(Word and element location data)
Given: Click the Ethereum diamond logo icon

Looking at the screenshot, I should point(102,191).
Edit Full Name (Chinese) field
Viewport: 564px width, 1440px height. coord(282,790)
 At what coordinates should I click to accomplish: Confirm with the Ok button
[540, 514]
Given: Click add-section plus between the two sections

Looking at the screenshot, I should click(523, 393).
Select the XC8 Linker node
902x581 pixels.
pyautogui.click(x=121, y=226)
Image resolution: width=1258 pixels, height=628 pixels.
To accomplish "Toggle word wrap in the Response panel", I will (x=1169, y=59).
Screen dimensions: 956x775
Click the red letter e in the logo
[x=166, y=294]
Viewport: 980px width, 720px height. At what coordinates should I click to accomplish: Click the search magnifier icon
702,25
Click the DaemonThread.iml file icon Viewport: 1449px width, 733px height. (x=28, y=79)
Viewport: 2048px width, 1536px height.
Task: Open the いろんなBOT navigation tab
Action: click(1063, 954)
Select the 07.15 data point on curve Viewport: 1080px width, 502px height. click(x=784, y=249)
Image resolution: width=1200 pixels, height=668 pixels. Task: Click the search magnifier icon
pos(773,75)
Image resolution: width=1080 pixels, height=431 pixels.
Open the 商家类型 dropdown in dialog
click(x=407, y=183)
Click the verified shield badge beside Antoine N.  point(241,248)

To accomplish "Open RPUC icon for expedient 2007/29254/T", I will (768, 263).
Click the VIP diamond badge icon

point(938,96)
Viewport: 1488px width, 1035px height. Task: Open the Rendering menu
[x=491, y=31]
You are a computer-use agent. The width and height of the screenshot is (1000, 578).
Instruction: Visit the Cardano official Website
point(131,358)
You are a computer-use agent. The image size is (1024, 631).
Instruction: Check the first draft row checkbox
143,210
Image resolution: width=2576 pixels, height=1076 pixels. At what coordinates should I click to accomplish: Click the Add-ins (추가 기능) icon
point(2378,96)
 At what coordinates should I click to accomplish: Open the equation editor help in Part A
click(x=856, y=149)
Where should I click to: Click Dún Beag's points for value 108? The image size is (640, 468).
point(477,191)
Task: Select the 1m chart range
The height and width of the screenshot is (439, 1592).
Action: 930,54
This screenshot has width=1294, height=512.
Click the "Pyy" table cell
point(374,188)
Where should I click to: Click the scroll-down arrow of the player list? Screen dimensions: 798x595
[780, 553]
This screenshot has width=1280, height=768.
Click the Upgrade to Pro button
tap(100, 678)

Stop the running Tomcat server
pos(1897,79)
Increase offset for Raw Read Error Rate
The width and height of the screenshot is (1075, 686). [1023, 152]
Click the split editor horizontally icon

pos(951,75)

Written task: Put the lines of the listing above into a numbered list, starting with the line that contains "Where should I click to: Click the" and going on through the end of the listing, and leave out blank lines.

Problem solution:
1. Where should I click to: Click the scroll-down arrow of the player list? Screen dimensions: 798x595
2. [780, 553]
3. This screenshot has width=1280, height=768.
4. Click the Upgrade to Pro button
5. tap(100, 678)
6. Stop the running Tomcat server
7. pos(1897,79)
8. Increase offset for Raw Read Error Rate
9. The width and height of the screenshot is (1075, 686). [1023, 152]
10. Click the split editor horizontally icon
11. pos(951,75)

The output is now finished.